Still, Radio does maintain a healthy user base of in-car listeners, and from a strict reach perspective, continues to remain “the king of in-car media.” The hallways at the recently concluded NAB Radio Show were full of positive takeaways and comments about the study, which on the one hand is extremely gratifying, but on the other – more than a little troubling.
Take this graph, which shows the percentage of in-car media consumers who indicated that they “love” using various media in their car:
What the industry chose to focus on were the quantity graphs – yes, radio is still the most widely consumed in-car medium. However, the industry ignored the message of the quality graphs, like this one, which highlight what everyday consumers are increasingly telling us in study after study – they just aren’t that passionate about radio. While some of that can be attributed to radio’s reach, look at the top items on this list – they are all digital. Even streaming an AM/FM station over the phone engenders more passion than terrestrial broadcasting.
What’s more, not only are in-car consumers most passionate about digital options, look what else the items at the very top have in common: content.
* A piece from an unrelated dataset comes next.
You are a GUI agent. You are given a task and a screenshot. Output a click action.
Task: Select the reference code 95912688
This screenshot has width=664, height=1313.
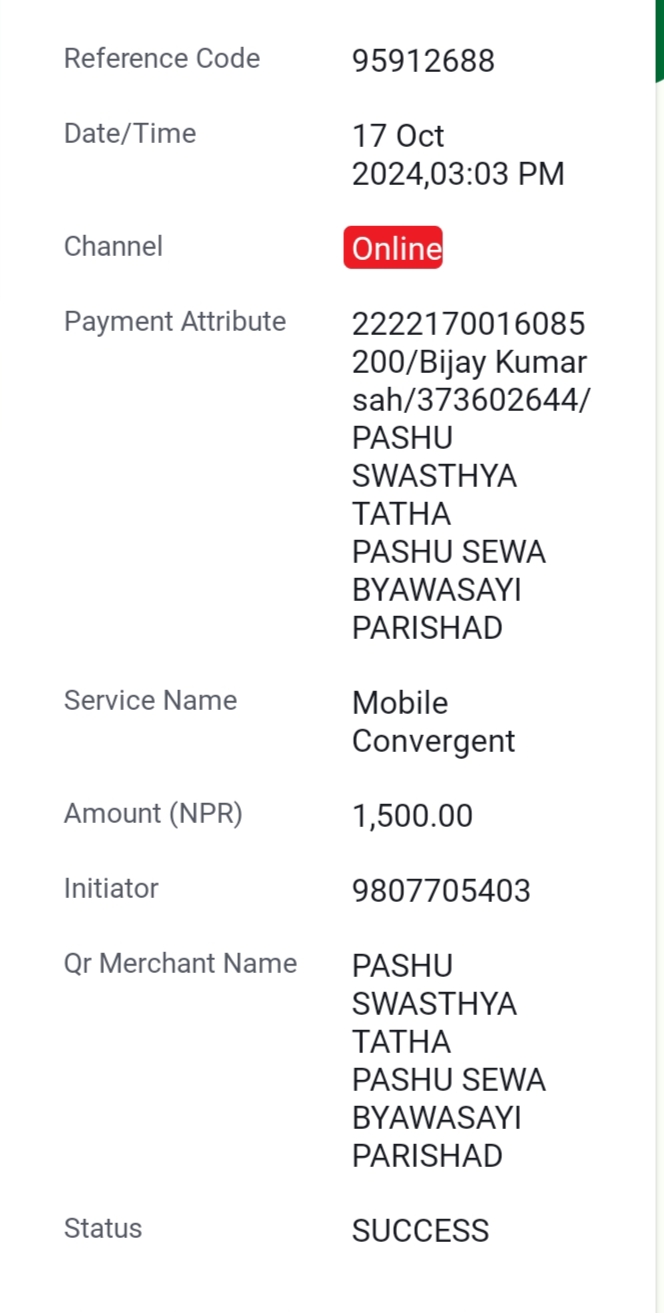(423, 61)
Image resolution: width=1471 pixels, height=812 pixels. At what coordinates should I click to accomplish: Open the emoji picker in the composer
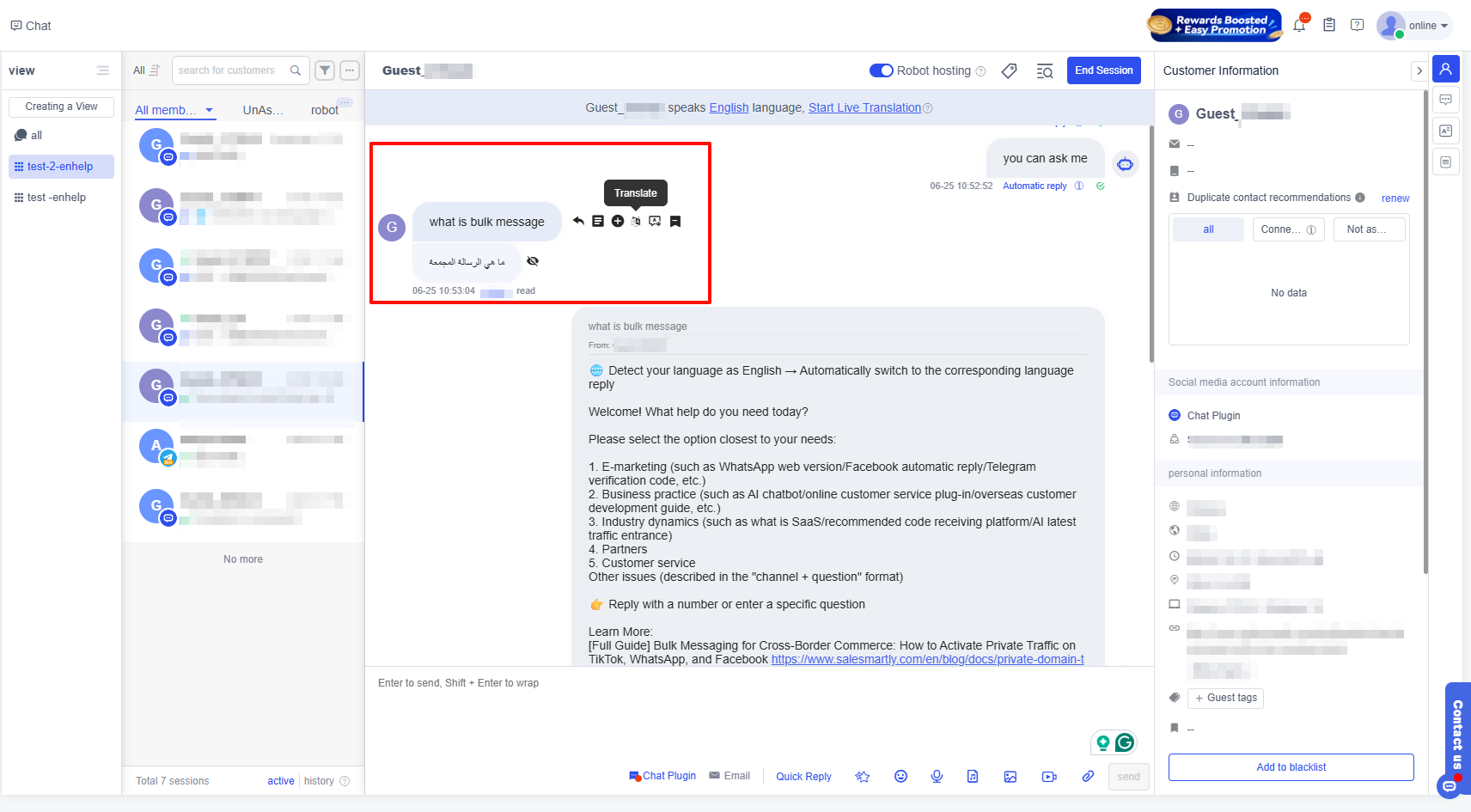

Satellite radio is not genius technology, and lacks the interactivity of other popular digital audio platforms, such as Pandora – but SiriusXM continues to invest in content. It’s content that puts “audiobooks” as the third most “loved” item on this list, especially as our average commute times continue to creep ever upward. Of course, another thing that Pandora, SiriusXM and audiobooks have in common – all are either nearly or completely commercial-free. Radio’s terrestrial bargain – free music, in exchange for attention to commercial messages – may still be intact, but the industry has yet to embrace the fact that expectations are different online; while simply re-purposing a terrestrial stream online might be cost-effective, it’s hardly the most competitive solution.
In short, it’s investment in innovation – either in technology or content – that is driving passion. Radio makes some of those investments, but needs to make more. Instead, too much of radio’s precious capital continues to be spent copying Pandora and Groupon. No one loves copycats. Yes, radio must make up the technology gap with its digital competition. And it can’t allow the “Daily Deal” to damage their local sales advantages. But the real gap – the most sinister gap of all – is the passion gap. Jukeboxes, simulcasts, automation, failure to invest in talent, 16-minutes of spots per hour and half-price races to the bottom will never make people love radio.
Radio can ape Slacker, out-cheap Groupon and continue to push HD all it wants. People don’t talk about things they don’t care about. If your station is not being talked about on social media, you don’t have a social media problem. You have a passion problem – the passion that you are not engendering amongst your listeners. And that is far more sinister than a technology problem.